Four Calling Beers

Brewery and Country of Origin: Allagash Brewing Company of 50 Industrial Way, Portland, ME 04103, USA

Date Reviewed: 5-15-13

Today's lesson is brought to you by the number four. With this bold beer, we see this number come up four times. This brew, a quadrupel (1), is brewed with four kinds of malts (2), four kinds of hops (3), and goes through four different fermentation processes (4). Actually, that means the number four comes up five times... which would then actually make it four times. And now we need a beer. Actually, this beer also uses four different yeast strains (5). There. Now we don't have to go all inception on ourselves... though this is more like the movie The Number 23. Either way, this beer isn't about numbers. This is a beer which, as we just said, is a quadrupel ale. That doesn't refer to the number of times malt was fermented. More basically, this directly relates to the overall alcoholic strength of the beer. In Belgium, the country whose beer Allagash models itself after, beer casks are marked with "X"s to denote the strength of the beer they contain. Each X represents a maximum of 3.00% ABV, meaning four Xs (which is what a quadrupel would be), lies between 9.01% and 12.00% ABV. Other than that, this beer is unique to most in the United States, because it does go through four separate fermentations. That adds quite a bit of complexity and refinement to a beer. On top of that, this beer is bottle conditioned, matured, and further cellared for up to a recommended two years after release. Each bottle of Allagash is marked with the date and batch which tells drinkers exactly what they're paying for.
Date Sampled: 5-04-13 At: 7 Prescott Place, Allston, Boston, MA 02134, USA
Beer Style: American Belgian Style Quadrupel
Alcohol by Volume: 10.00%
Serving Type: 750 ml Conditioned Bottle, 16 oz Tumbler Glass
Rating: 4.10


The Four Ale has an opaque appearance, caused by both fine and somewhat chunky sediment from this beer being unfiltered and bottle conditioned. This pours choppy with a medium high amount of carbonation action. There is somewhat creamy foam head with a half inch tall height, a medium high density, and a good retention. This beer has some faint glow and a rich amber lighter brown color. This beer laces a good amount on the glass.

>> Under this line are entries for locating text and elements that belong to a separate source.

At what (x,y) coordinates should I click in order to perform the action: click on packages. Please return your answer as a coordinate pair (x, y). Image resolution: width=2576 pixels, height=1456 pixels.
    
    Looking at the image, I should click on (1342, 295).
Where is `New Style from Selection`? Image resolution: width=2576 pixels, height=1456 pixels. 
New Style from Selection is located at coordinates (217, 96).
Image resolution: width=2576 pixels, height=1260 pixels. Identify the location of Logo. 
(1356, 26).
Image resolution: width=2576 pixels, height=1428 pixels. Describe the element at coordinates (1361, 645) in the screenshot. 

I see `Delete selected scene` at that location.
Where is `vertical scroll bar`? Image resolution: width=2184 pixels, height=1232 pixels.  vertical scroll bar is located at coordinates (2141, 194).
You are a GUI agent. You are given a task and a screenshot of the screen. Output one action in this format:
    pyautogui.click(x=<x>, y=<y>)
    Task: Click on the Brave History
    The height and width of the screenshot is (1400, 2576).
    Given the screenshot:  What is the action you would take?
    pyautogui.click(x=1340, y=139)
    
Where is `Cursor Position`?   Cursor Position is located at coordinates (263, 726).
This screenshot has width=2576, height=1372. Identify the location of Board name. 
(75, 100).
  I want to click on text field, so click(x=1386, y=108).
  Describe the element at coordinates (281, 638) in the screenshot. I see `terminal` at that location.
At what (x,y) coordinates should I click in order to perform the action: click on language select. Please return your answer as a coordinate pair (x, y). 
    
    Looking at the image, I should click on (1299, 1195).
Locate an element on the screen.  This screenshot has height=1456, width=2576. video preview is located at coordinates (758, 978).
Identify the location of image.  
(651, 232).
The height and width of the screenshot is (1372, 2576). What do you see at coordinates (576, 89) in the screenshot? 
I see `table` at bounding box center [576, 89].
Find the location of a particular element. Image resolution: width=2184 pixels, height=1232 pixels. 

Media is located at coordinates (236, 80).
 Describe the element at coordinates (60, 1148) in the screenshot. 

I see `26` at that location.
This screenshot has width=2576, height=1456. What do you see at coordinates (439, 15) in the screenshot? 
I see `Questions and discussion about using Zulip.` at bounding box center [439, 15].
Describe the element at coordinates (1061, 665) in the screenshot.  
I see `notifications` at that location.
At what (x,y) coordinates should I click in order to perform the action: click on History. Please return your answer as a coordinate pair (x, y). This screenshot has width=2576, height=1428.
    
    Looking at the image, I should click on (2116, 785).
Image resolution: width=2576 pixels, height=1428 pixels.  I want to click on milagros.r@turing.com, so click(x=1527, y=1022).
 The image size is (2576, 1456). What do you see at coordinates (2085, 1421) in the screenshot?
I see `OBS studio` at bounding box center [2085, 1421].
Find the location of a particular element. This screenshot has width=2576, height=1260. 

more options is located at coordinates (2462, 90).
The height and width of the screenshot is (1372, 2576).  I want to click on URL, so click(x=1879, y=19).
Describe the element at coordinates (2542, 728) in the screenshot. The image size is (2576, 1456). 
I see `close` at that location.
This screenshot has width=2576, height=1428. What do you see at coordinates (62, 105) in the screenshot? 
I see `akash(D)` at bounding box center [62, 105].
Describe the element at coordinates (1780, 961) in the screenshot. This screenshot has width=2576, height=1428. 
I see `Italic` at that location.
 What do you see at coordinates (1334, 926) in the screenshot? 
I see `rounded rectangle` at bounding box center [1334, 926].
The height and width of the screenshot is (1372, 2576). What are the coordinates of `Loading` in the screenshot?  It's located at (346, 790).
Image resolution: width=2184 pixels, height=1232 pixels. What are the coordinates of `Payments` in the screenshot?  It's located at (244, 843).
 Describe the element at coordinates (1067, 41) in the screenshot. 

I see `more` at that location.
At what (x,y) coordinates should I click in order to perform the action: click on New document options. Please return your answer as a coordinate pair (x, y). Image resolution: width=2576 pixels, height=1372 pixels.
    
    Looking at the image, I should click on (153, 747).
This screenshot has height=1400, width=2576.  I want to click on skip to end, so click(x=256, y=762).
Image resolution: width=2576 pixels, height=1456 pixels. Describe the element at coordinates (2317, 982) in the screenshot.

This beer has a medium strength aroma which features a general malt character with some roasted notes and a bit of nuttiness in the profile. This sweetness is balanced with fruity and aromatic hops, which clear the nostrils a bit. This beer, despite being a pretty strong beer in terms of alcoholic strength, does not have any alcohol tinge in its aroma. The malt present has a medium roasted darkness aroma and is more prominent than the hops. This beer has some slightly biscuity notes as well.


This is a medium full bodied brew with a faint alcohol warming after a lingering, complex and pretty dry finish. There is a below average level of carbonation, a medium high weight, a matching viscosity, and a creamy and smooth texture throughout. This beer does have a bit of alcohol bite and warming toward the close. This beer does not have any texture added from the large amount of sediment included.


While this beer is mostly sweet with a good amount of somewhat roasted malty caramel like malt, it is well balanced with a good amount of bittersweet hops and a fruity citrusy finish. First maltiness, changing over to bitter hoppiness. There are some subtle nutty and slightly biscuity notes included. This beer has a mostly bitter dry aftertaste which lingers for a good amount of time. There is no alcohol taste in this beer, and overall, this beer is fairly mellow considering its strength.

Our Take

This particular bottle came from the 27th batch of Allagash's Four Ale. It was made early last year, so it's been cellaring for about 14 months. This perennial offering features all of the qualities and properties of a hearty Belgian strong ale. A rich, complex, malty flavor complete with a vast array of fruity, nutty, and hoppy secondary notes. And this is also a pretty full, solid beer with a lot of physical presence. This beer is definitely a sipper, meant to be enjoyed slowly, but don't worry too much about trying to match this with any particular season. We think the fall may be the best, but it's not important. What is important, is that this is an excellent beer which, despite, its rather high ABV, is pretty restrained, refined, and composed. This is a beer which has the complexity, boldness, and presence of a big beer, without the overpowering bite, extreme flavors, and alcohol tinge. Those looking for a solid, fairly malty Belgian style strong ale, your search ends here.